Od 66 lat pracuję w dziennikarstwie, ostatnio już na
emeryturze. W połowie lat sześćdziesiątych ubiegłego stulecia, w
wyniku różnych przemian w konfiguracjach personalnych, zdarzyło mi
się przez kilka lat pracować w instytucjach, zajmujących się
wydawaniem prasy, w tej liczbie „Przekroju”. Stało się to
okazją do licznych wizyt w Krakowie i zadzierzgnięcia odrobinę
więcej, niż tylko zawodowej znajomości z jego naczelnym
redaktorem.
Pod koniec 1964 roku wylądowały w mojej skrzynce
pocztowej życzenia noworoczne od Redakcji, ozdobione dość
zagadkowym rysunkiem. Nie muszę go szczegółowo opisywać, bowiem
dzisiejsza technika pozwala pokazać go każdemu, kto ciekaw. Do
dziś nie wiem – kogo rysunek przedstawia, czasami myślę, że to
może jakaś scenka z Szekspira... Szczytem lapidarności nazwać
można wkład, jaki nadawca wniósł do tego dziełka: przy ustach
kolorowej postaci męskiej na pierwszym planie umieścił t.zw.
„balonik”, a w nim cyfrę nadchodzącego roku, opatrzoną
pogrubionym wykrzyknikiem, co odczytałem jako kapitalny skrót
zawołania „Dosiego Roku!”, zaś przy stopie mężczyzny, jakby
nieco przysłonięte gronostajowym płaszczem, znalazło się
starannie wykaligrafowane nazwisko E i l e.

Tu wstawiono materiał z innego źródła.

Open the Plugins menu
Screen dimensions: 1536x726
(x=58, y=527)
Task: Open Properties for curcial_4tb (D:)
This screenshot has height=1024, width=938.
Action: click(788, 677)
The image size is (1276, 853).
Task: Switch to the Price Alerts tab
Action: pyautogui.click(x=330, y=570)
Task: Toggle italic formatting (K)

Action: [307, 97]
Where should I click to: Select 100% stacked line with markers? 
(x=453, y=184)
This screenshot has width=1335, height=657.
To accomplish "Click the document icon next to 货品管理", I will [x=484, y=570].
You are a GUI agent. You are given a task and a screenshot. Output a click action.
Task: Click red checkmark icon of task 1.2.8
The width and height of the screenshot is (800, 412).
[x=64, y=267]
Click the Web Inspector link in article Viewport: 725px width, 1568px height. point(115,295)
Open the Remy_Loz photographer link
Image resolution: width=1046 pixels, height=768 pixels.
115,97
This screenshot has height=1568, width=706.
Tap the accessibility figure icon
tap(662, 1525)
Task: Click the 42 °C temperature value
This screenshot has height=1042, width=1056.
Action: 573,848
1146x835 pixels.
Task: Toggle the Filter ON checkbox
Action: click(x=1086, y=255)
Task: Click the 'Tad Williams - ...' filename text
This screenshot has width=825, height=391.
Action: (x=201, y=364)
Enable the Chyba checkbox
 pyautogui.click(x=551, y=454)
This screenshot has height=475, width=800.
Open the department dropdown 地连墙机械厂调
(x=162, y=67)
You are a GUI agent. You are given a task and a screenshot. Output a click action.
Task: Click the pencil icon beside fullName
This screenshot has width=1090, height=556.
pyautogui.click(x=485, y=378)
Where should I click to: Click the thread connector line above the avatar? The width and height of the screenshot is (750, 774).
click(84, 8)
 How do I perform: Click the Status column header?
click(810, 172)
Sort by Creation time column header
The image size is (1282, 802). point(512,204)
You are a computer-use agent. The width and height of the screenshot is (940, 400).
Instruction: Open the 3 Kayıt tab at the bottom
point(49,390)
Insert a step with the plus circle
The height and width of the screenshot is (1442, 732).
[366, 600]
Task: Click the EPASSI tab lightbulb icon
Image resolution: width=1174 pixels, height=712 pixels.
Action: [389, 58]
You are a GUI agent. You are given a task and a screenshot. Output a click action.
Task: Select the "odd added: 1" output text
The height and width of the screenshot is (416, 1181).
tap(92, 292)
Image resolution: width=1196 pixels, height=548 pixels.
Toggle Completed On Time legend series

Oczywiście, redaktor naczelny „Przekroju” Marian Eile nie
usiłuje przedstawić się jako autor rysunku, tym mniej - sugerować,
że to właśnie Jego owa barwna postać przedstawia.
On po prostu w ten oryginalny sposób przesyłał
życzenia na rok 1965...
Po piętnastu latach, a więc w roku 1979 aż dwa razy
gościłem na łamach popularnego tygodnika. W rubryce „Mieszanka
firmowa” ukazała się notka, podpisana literkami (rog), a
zatytułowana: „Po filmowcu – dziennikarz”:
„Redaktor Jerzy Solecki obejmie kierownictwo
Polskiego Instytutu w Wiedniu – po reżyserze Jerzym
Passendorferze, który po 5 latach pobytu na tej placówce
kulturalnej wraca w ostatnich dniach sierpnia do Warszawy. Jerzy
Solecki odnowi zatem swe związki z naddunajską stolicą, w której
przebywał przed laty jako korespondent agencji Interpress.”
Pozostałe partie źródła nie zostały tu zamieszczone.